The International Union for the Conservation of Nature (IUCN) which assesses the status of wild populations of animals, estimates that about 10,000 red pandas live in the wild, in two sub-species. The two species are distributed in the eastern and north-eastern Himalayan sub-alpine conifer forests and the eastern Himalayan broadleaf forests, which geographically fall in China, India, Nepal, Bhutan, and northern Myanmar. They live on mountain slopes in a narrow band running from the foothills of western Nepal to China in the east. The organization categorized red panda as endangered in 2008 because its population has declined by 50 per cent over the last three generations (estimated at 18 years) and this decline is projected to continue, and probably intensify, in the next three generations. Deforestation and disease threaten them now, and climate change looms. 
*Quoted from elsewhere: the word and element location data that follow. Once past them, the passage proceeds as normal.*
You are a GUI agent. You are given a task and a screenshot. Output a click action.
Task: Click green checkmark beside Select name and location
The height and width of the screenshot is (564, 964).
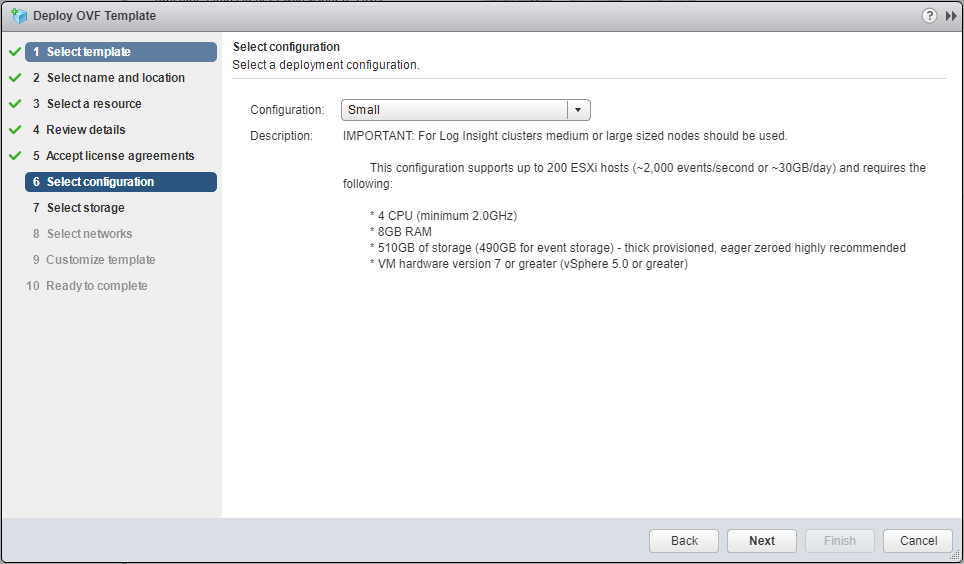tap(15, 78)
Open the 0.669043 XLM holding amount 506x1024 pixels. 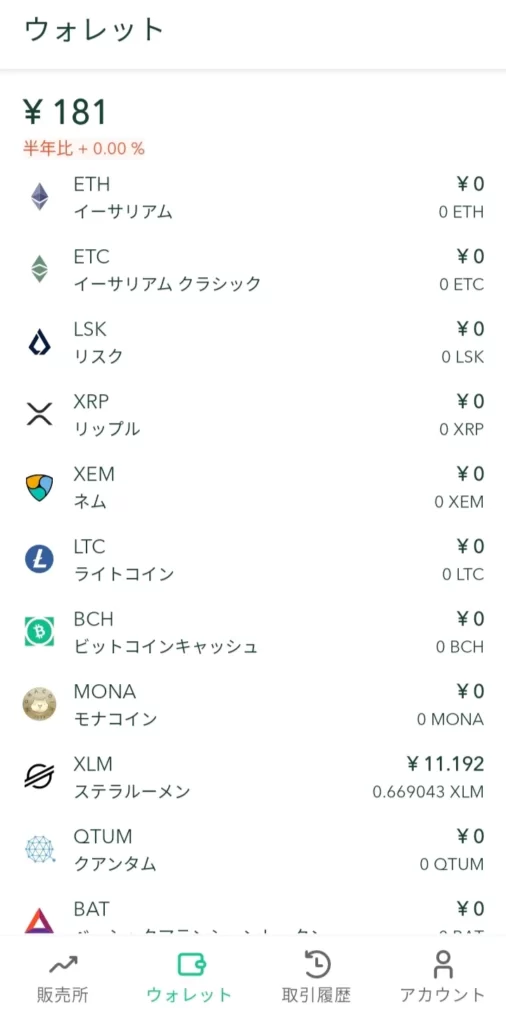click(428, 792)
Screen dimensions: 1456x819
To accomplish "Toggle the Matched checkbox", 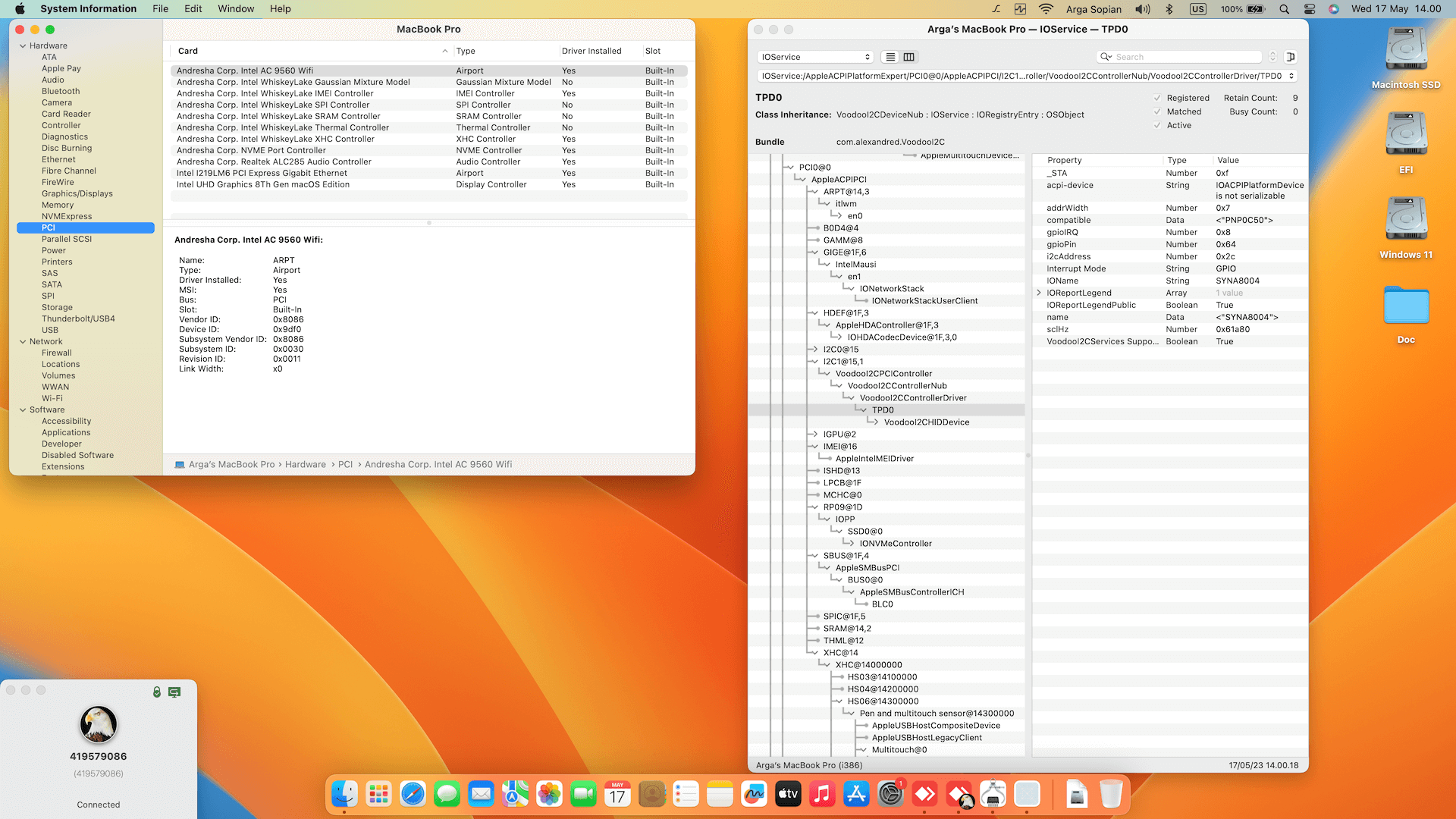I will (x=1157, y=111).
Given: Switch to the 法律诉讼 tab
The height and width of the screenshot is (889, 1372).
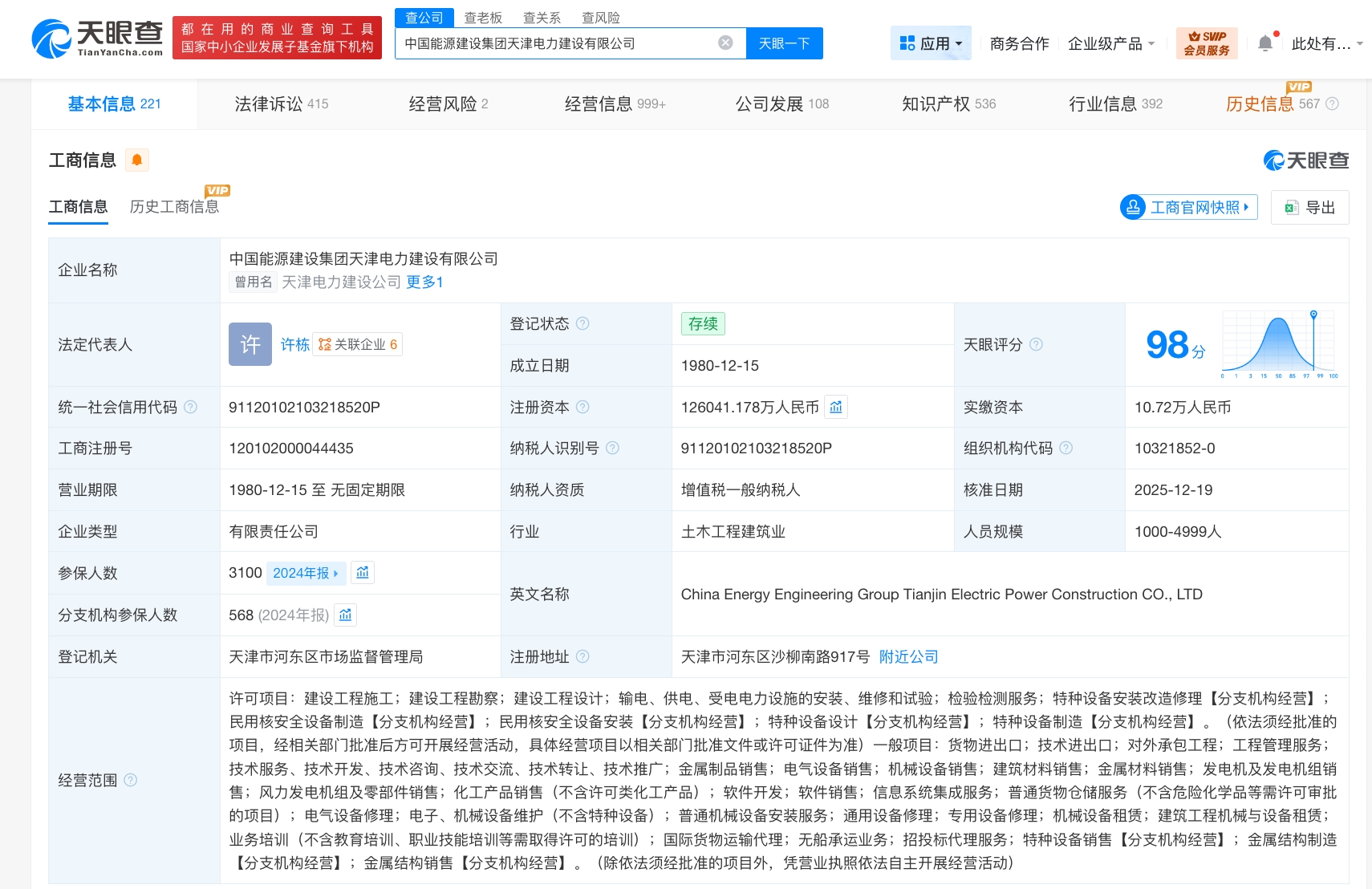Looking at the screenshot, I should (270, 103).
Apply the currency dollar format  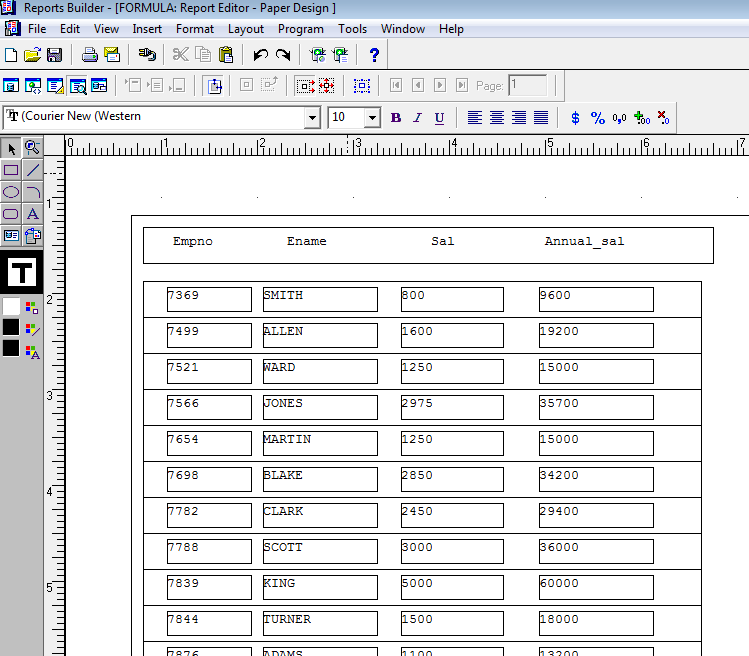[x=575, y=118]
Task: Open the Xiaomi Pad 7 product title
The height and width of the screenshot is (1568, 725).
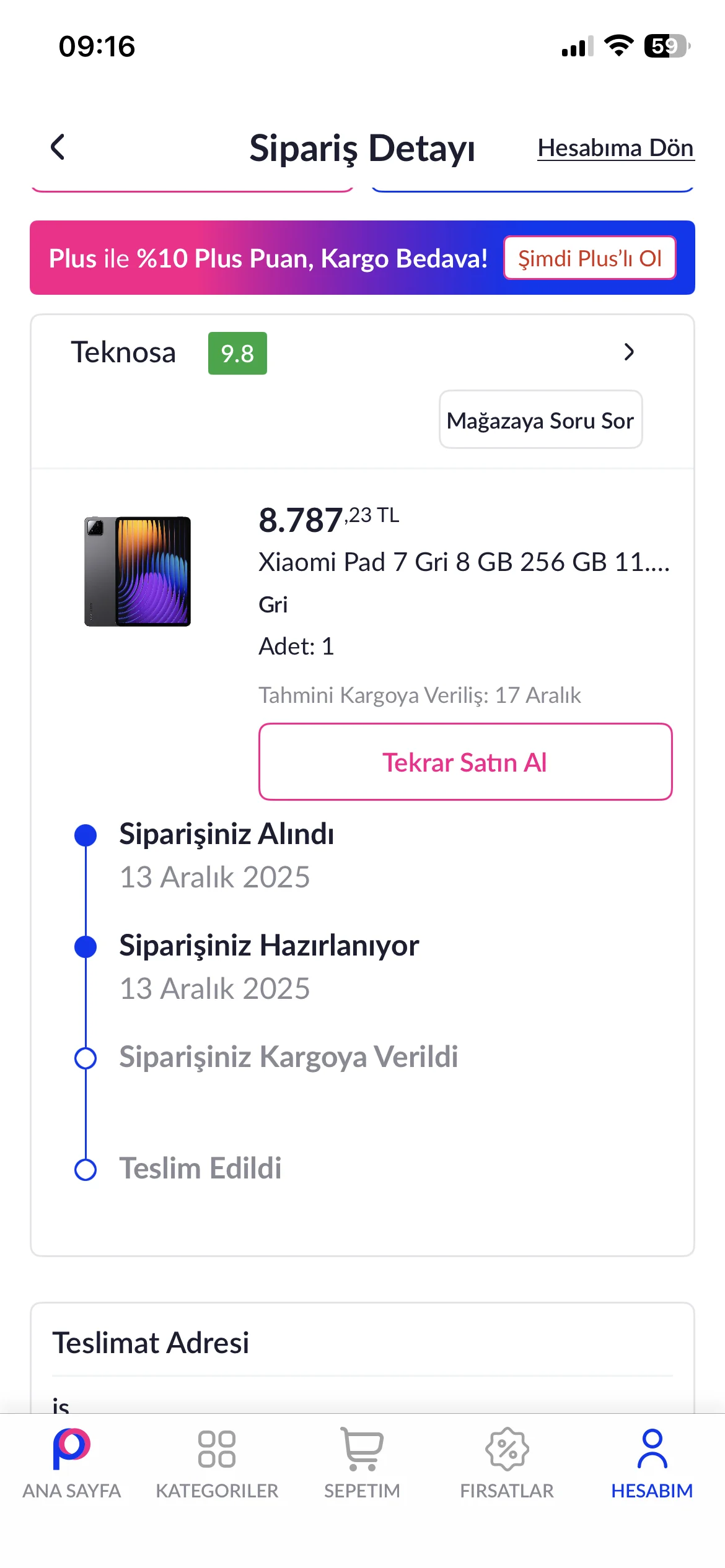Action: (464, 562)
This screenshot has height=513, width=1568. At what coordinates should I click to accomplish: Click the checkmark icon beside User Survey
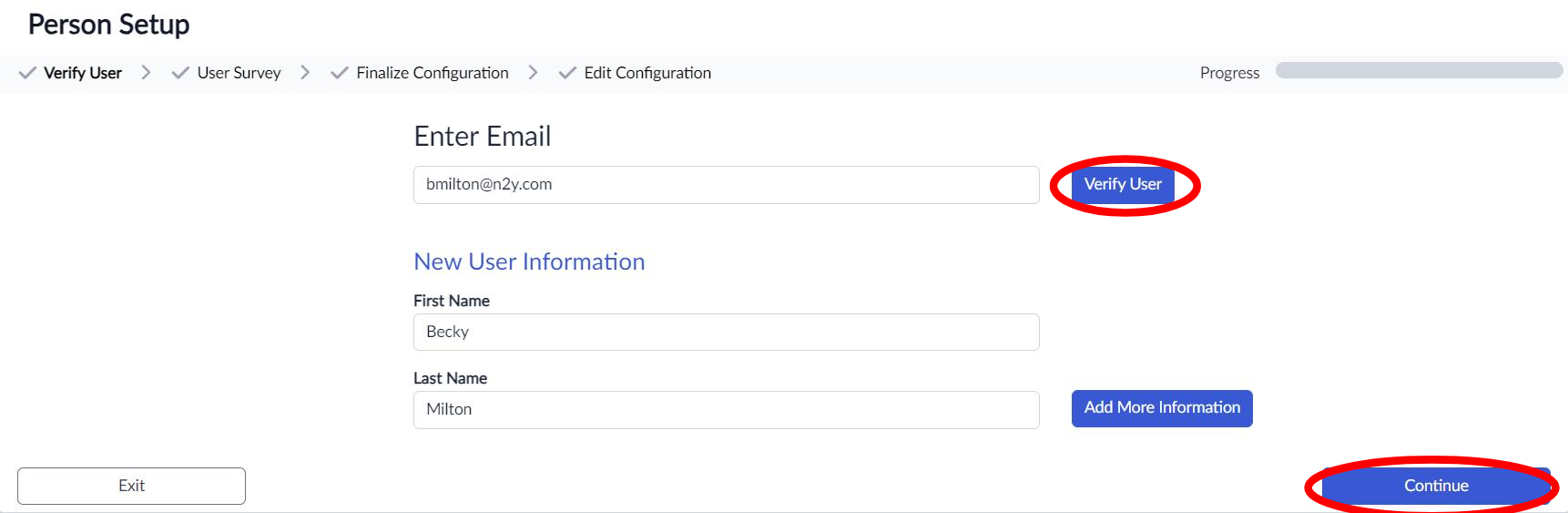click(180, 73)
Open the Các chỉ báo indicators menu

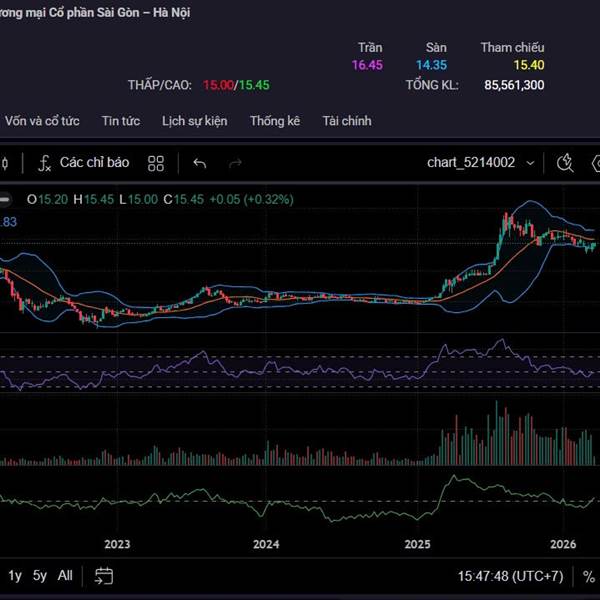point(83,162)
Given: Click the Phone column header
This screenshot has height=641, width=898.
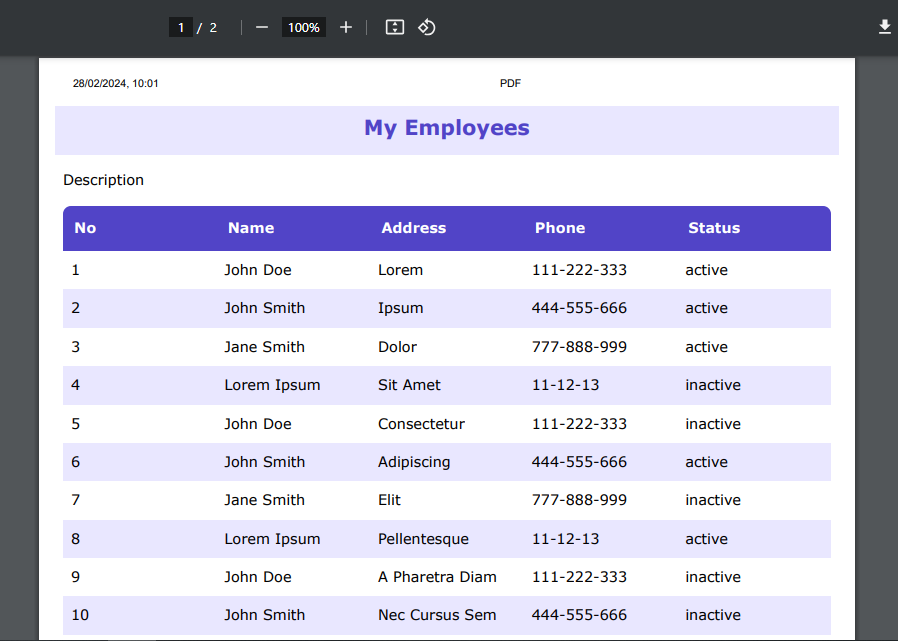Looking at the screenshot, I should click(x=560, y=228).
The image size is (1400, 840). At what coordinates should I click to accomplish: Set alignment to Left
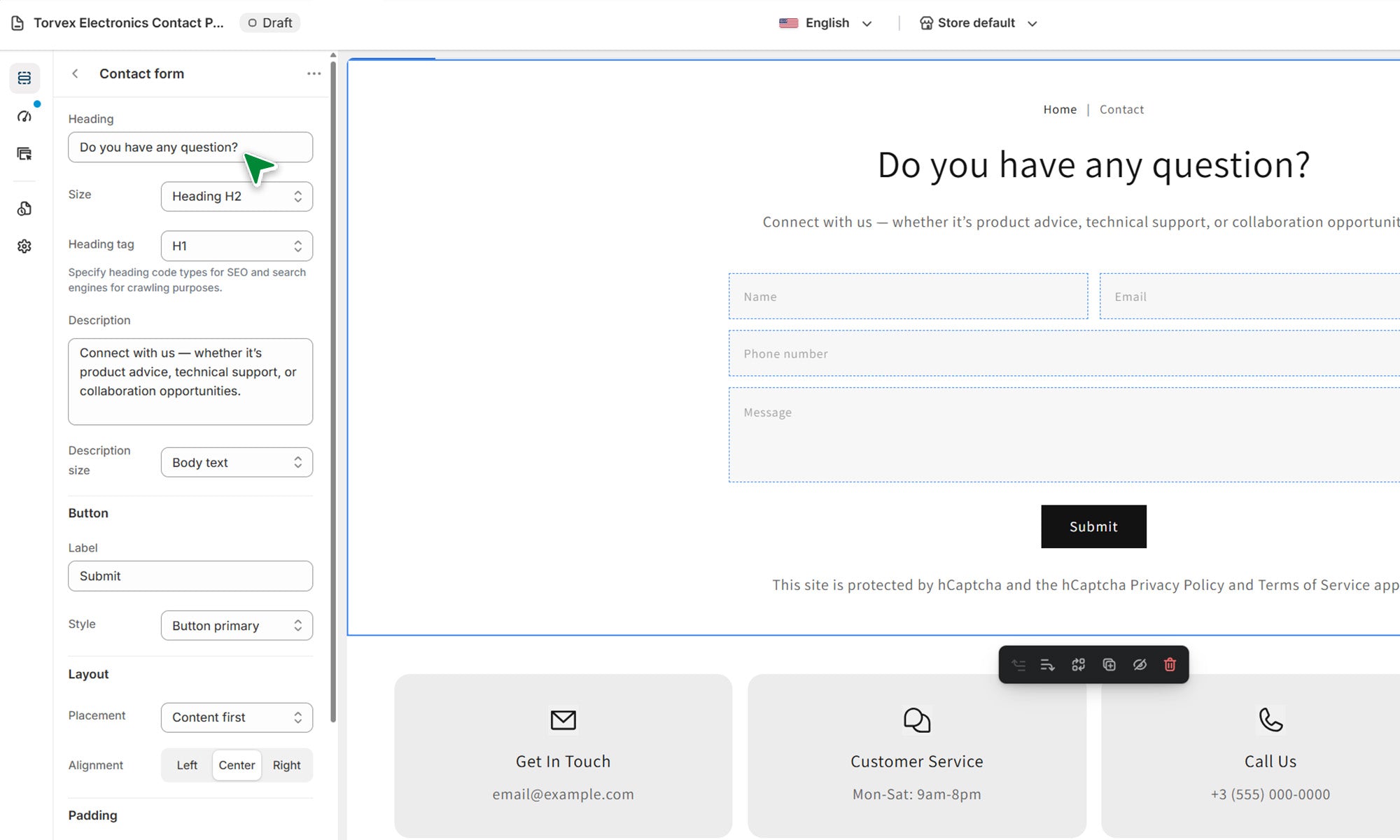point(187,765)
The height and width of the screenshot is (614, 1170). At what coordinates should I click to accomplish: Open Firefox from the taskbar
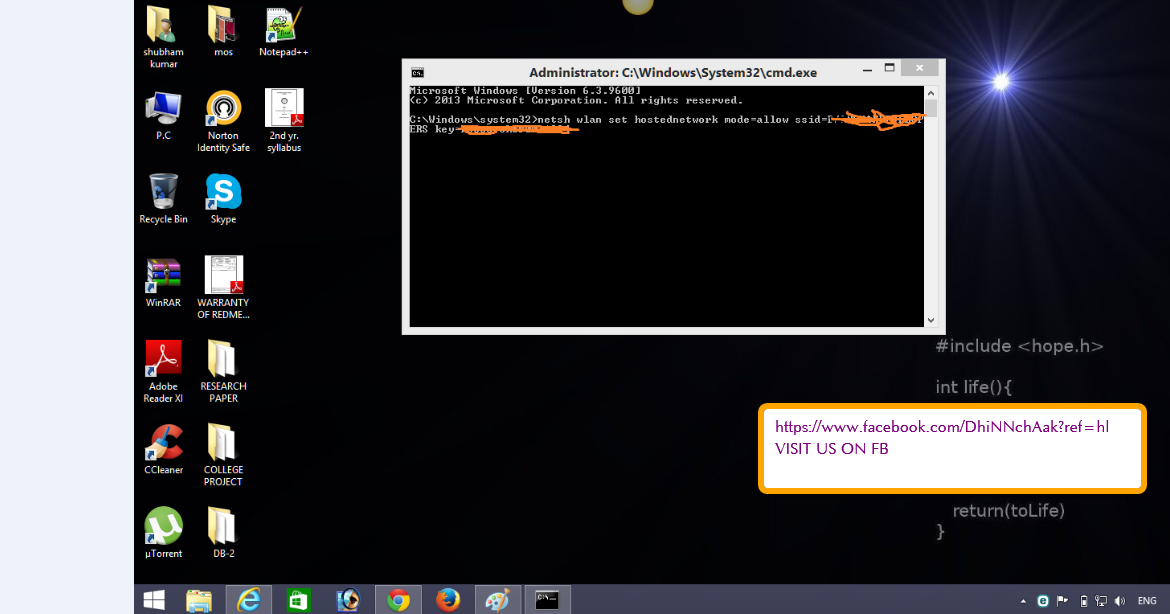click(x=448, y=599)
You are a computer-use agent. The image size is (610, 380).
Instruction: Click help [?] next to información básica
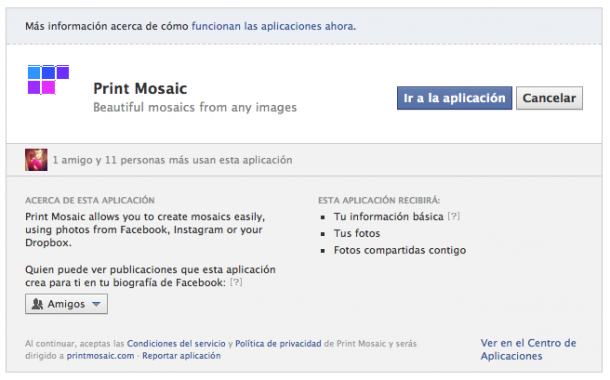[x=454, y=216]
As the world gears up to celebrate International Red Panda Day, special programmes will be held at Darjeeling Zoo to sensitize people about this exquisitely beautiful, harmless creatures and seek their support to protect Red Pandas and their homes. With the Covid-19 pandemic, all zoological parks including the Darjeeling Zoo shut their doors to visitors for more than five months in March this year after the COVID-19 second wave break. However, the zoos have opened their doors to visitors from September 16 with all Covid protocols in place.  Meanwhile, the zoo has taken to social media to continue to showcase the animals virtually. Darjeeling Zoo has been sharing clips of the animals housed in the zoo on Twitter.

Elizabeth Freeman, a conservation biologist at George Mason University and a research associate at the Smithsonian institute emphasizes on a crucial point when she says, “I see them (the Red Pandas) as being a critical indicator species for the health of the Himalayan ecosystem, probably more so than giant pandas.”  And that sums up our future as well.